NYC mayor 'optimistic' about Hillary Clinton but wants to hear more
New York City Mayor Bill de Blasio stopped short of endorsing Hillary Clinton for president but said he's "optimistic" about the direction of his former boss's campaign.
"I have seen some clear signals, some clear ideas come out of her conversations in Iowa," de Blasio said Wednesday on MSNBC's Morning Joe. "Certainly, the speech on criminal justice reform the other day I thought was very powerful. What she said yesterday about immigration. I think she is beginning to fashion a progressive agenda. I think a lot of us understandably want to hear the core ideas around fighting income and equality because that's what people struggle with."

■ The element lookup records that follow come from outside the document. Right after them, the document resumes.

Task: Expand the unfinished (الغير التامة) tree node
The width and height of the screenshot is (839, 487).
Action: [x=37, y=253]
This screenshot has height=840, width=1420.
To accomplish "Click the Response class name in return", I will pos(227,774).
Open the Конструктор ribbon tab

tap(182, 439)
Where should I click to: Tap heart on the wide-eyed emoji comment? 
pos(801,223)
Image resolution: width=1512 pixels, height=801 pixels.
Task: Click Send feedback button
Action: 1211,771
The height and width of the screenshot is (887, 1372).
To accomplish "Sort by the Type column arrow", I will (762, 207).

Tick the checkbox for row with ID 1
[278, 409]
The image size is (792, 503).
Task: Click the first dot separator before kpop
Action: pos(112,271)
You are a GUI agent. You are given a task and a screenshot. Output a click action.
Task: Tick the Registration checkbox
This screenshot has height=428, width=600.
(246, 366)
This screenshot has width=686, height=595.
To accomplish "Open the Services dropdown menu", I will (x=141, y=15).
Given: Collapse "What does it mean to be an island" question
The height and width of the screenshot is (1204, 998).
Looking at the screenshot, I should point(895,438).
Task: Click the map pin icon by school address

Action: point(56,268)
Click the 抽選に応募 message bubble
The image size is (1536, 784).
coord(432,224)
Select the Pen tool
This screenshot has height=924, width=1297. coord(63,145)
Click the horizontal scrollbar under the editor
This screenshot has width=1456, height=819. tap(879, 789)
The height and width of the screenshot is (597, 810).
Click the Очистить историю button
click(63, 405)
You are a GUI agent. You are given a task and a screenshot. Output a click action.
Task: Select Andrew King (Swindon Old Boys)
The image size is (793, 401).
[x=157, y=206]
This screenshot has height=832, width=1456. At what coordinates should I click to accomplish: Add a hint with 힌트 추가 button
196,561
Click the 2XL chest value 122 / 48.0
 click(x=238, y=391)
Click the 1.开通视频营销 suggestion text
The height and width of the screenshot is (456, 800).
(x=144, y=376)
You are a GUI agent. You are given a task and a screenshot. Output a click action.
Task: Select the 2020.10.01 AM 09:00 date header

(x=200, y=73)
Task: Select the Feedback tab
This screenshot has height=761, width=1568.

De Blasio, who ran Clinton's 2000 Senate campaign in New York, has been noticeably absent from the band of prominent Democrats supporting the former secretary of State. Like Sen. Elizabeth Warren of Massachusetts, another favorite of liberals, de Blasio has been cautious about fully embracing Clinton.
The mayor will unveil an agenda for progressives on Tuesday, from the steps of the U.S. Capitol. He's taking a page from the playbook of Newt Gingrich, whose conservative Contract with America was touted with great fanfare in the same way ahead of the historic 1994 elections that gave Republicans the majority.
"I think the world of Hillary. I worked with and for her for years," de Blasio said. "The bottom line here is that we are in a moment of history where we need to hear a clear vision for addressing the economic reality. A number of us have put together such a vision that's going to go right at the question of income and equality, which I think is the crisis of our times."